We previously showed that the energized mitochondrion and extracellular ATP are essential for the candidacidal activity of the N-terminal peptide of human lactoferrin, subsequently referred to as hLF(1-11). The present study focuses on the involvement of internal thiols and reactive oxygen species (ROS) in the candidacidal activity exerted by hLF(1-11). Our results reveal that hLF(1-11) reduced the internal thiol level of Candida albicans by 20%. In agreement, N-acetyl-L-cysteine (NAC), which is a precursor of glutathione and an ROS scavenger, inhibited the candidacidal activity of hLF(1-11). In addition, azodicarboxylic acid bis(N,N-dimethylamide) (diamide), which oxidizes internal thiols, was candidacidal. Furthermore, hLF(1-11) increased the level of ROS production by C. albicans in a dose-dependent manner, and a correlation between ROS production and candidacidal activity was found. 6-Hydroxy-2,5,7,8-tetramethylchroman-2-carboxylic acid (trolox), which is an ROS scavenger, partially inhibited the hLF(1-11)-induced, but not the diamide-triggered, candidacidal activity.
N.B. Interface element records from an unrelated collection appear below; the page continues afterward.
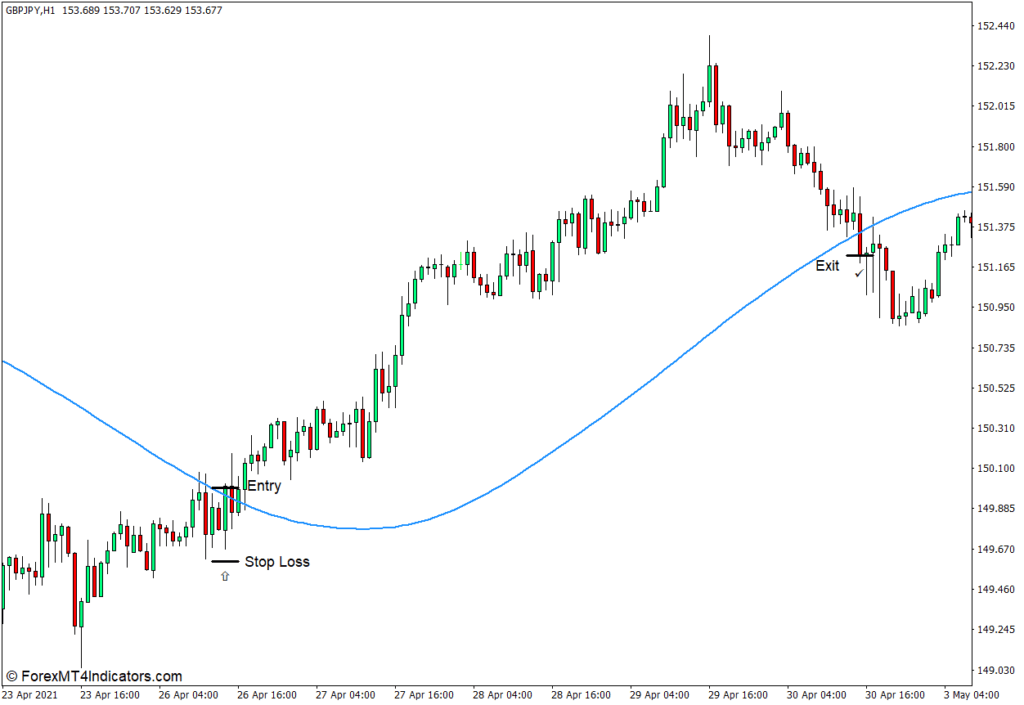This screenshot has width=1024, height=705.
Task: Click the 26 Apr 04:00 time label
Action: point(189,695)
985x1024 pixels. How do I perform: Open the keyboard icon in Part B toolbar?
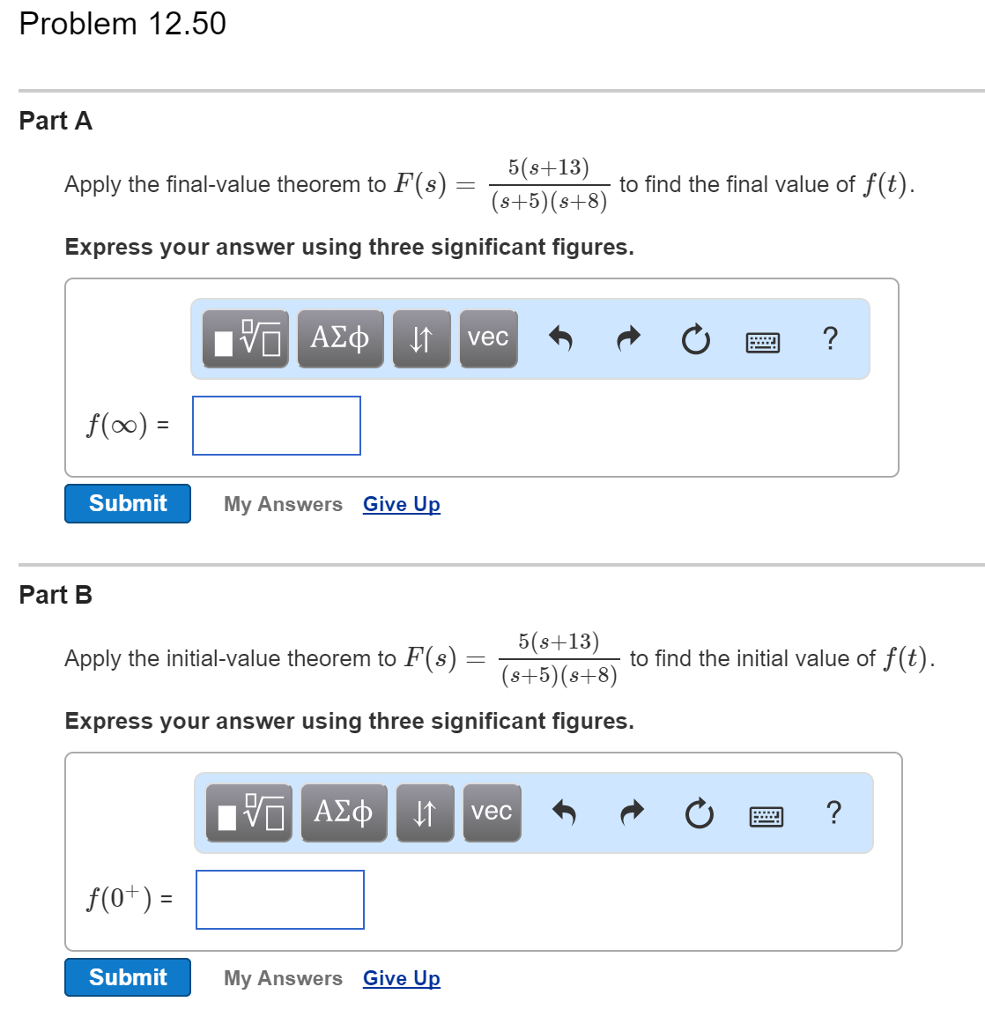pos(766,814)
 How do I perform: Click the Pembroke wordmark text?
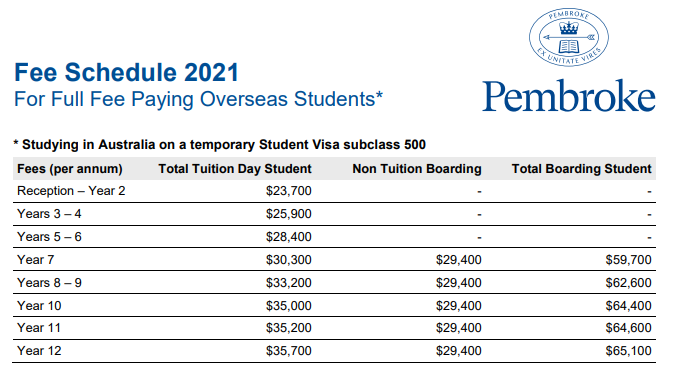coord(569,96)
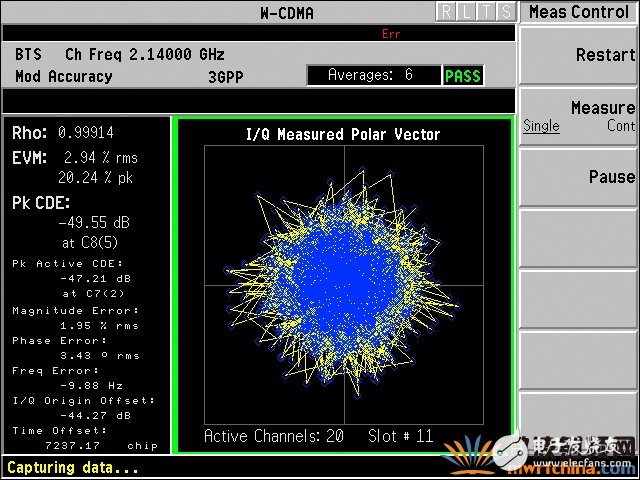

It is of interest that hLF(1-11) and diamide acted synergistically in killing C. albicans and in ROS production. In agreement, oxidized ATP, an irreversible inhibitor of extracellular ATP receptors, partially blocked the hLF(1-11)-induced, but not the diamide-triggered, candidacidal activity. Finally, the hLF(1-11)-induced activation of mitochondria was inhibited by NAC, indicating that internal thiols and ROS affect mitochondrial activity. Therefore, the candidacidal activity of hLF(1-11) involves both generation of ROS and reduction of internal thiols.